Going slow and steady may work out for you if you're a tortoise competing against an overly confident hare. However, if you're in the mobile device industry and have been lagging on sending out security updates, it's time to pick up the pace. A new Federal Trade Commission report issued last month found that while the industry has taken steps to expedite the security update process, more can be done to streamline the process and make it easier for consumers to ensure their devices are secure.

As noted in the FTC's report, "[s]ecurity researchers and government agencies have consistently maintained that the best way to secure consumer information is to take reasonable steps to design secure products and maintain their security with updates that patch vulnerabilities in device software. Despite this consensus, security researchers and industry observers have reported that many mobile devices' operating systems (the software that powers the devices' basic functions) are not receiving the security patches they need to protect them from critical vulnerabilities."

While the FTC commended the mobile device industry for its efforts to expedite the security update process, it set forth the following five recommendations as ways to continue and improve such efforts:

  1. Educating Consumers: Government, industry, and advocacy groups should work together to educate consumers about their role in the operating system update process and the significance of security update support. The FTC notes that the more consumers understand the importance of updates, the more likely they are to install available updates and consider security updates when making decisions to purchase, use, and upgrade devices.
  2. Start with Security: Businesses should consider security as a foundational aspect of their practices and procedures. As such, manufacturers, carriers, and operating system developers should ensure that reasonable security update support is a shared priority, reflected in each company's policies, practices, and contracts.
  3. Learning from the Past: Companies should evaluate current practices by studying past practices. This requires keeping more consistent records on security support topics such as update decisions, support length, update frequency, customized patch development time, carrier testing time, and uptake rate. The FTC notes that an analysis of this data may provide an empirical basis for improving mobile device security.
  4. Security-Only Updates: The industry should consider how best to package security updates to encourage consumers to accept them. This may require offering security-only updates that do not include general software updates, which some users may be hesitant to accept due to feature changes or potential impact on memory, battery life, bandwidth, or the operating system.
  5. Providing Consumers With Better Information About the Security Update Process: Device manufacturers should consider adopting and stating minimum guaranteed support periods for their devices and should clearly explain the date on which updates will end.

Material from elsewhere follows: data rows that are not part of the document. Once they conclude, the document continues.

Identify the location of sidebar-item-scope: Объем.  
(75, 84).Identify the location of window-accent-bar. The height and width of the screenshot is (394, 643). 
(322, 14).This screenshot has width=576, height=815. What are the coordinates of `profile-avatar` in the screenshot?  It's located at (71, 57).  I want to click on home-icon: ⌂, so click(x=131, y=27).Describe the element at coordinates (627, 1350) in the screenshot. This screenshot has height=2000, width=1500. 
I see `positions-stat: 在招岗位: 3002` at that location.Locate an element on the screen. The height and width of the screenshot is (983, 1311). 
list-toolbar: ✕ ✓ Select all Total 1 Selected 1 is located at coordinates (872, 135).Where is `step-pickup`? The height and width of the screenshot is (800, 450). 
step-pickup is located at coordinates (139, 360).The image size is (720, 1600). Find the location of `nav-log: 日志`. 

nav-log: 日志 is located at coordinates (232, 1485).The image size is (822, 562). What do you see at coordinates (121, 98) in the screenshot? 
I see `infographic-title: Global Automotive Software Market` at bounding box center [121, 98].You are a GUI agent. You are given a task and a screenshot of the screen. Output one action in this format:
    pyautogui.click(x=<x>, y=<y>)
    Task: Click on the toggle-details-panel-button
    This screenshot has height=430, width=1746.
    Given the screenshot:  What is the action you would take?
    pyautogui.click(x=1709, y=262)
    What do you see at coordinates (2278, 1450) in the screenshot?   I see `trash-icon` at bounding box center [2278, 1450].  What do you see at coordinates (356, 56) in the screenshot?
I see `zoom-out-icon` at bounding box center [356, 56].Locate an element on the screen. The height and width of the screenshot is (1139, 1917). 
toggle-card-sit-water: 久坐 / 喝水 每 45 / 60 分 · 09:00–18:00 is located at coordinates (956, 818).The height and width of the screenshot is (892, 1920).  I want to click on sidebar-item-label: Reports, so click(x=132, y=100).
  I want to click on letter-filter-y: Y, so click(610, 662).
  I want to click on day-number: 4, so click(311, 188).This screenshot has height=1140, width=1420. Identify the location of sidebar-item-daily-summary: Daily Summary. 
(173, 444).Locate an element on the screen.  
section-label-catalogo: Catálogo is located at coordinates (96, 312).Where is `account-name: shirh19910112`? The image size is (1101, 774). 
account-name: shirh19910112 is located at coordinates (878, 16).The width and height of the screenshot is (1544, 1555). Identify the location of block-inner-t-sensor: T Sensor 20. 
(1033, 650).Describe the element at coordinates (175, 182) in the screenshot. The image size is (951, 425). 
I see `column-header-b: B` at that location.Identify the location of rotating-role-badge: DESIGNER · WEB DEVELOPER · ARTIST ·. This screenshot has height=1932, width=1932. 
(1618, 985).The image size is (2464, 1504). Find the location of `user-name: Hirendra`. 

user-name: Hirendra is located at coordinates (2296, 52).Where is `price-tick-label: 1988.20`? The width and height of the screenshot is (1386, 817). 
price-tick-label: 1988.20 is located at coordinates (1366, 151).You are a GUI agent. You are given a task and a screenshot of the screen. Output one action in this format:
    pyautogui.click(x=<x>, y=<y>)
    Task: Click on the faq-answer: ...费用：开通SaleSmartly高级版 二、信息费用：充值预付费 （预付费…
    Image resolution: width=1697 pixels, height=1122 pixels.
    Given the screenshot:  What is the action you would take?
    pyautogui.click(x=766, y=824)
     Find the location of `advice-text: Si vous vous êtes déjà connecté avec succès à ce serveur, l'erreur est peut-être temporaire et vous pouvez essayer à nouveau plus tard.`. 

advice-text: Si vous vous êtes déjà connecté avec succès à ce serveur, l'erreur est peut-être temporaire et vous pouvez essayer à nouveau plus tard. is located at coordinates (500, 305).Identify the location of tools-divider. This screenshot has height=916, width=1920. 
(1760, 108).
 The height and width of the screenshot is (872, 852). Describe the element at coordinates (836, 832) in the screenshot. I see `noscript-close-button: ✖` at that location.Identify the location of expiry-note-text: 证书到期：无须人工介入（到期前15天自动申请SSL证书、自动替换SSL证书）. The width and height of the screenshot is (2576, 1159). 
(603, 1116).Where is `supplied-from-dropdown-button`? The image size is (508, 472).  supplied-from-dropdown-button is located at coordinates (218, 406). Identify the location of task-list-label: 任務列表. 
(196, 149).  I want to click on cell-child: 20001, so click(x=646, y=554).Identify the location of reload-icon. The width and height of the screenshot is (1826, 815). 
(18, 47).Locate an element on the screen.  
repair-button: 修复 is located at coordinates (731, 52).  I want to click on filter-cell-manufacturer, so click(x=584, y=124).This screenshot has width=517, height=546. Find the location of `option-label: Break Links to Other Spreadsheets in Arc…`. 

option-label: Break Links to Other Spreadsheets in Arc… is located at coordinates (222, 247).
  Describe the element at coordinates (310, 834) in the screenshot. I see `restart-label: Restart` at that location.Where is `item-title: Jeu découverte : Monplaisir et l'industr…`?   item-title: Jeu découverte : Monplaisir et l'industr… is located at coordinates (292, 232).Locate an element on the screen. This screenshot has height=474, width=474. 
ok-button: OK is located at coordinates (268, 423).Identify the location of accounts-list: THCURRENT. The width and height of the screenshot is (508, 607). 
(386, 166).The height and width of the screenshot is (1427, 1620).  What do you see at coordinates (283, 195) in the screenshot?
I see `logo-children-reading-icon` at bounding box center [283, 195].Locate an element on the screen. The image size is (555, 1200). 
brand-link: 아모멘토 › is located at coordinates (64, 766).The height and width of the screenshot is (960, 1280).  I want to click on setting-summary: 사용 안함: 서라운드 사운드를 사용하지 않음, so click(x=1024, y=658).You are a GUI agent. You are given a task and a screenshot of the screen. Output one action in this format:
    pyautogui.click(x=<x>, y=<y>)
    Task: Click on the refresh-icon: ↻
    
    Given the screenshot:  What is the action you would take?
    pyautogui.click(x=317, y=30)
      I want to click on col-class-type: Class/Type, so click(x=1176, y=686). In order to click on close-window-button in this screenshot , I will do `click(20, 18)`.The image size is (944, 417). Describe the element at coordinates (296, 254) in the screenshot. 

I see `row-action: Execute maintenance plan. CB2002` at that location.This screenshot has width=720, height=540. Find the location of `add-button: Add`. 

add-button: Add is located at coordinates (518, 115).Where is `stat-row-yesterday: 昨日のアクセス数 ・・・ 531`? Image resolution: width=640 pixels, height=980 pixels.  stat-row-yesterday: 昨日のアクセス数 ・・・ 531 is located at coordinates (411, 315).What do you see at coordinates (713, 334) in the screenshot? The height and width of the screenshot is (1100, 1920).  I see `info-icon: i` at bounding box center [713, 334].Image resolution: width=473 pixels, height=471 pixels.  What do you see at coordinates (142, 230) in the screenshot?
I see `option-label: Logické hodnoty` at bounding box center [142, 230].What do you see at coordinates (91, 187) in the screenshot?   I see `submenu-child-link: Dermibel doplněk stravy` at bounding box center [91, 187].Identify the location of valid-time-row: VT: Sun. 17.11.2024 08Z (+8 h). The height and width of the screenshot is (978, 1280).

The report was primarily based on the FTC's findings from information they requested in May 2016 from eight mobile device manufacturers about how they issue security updates. It also took into consideration information it received from wireless carriers about their security updates practices. The FTC noted that while the data provided by these companies was not sufficiently representative to permit definitive conclusions about industry practices as a whole, it did provide remarkable insight into the security update practice that affects a large proportion of the devices on the U.S. market.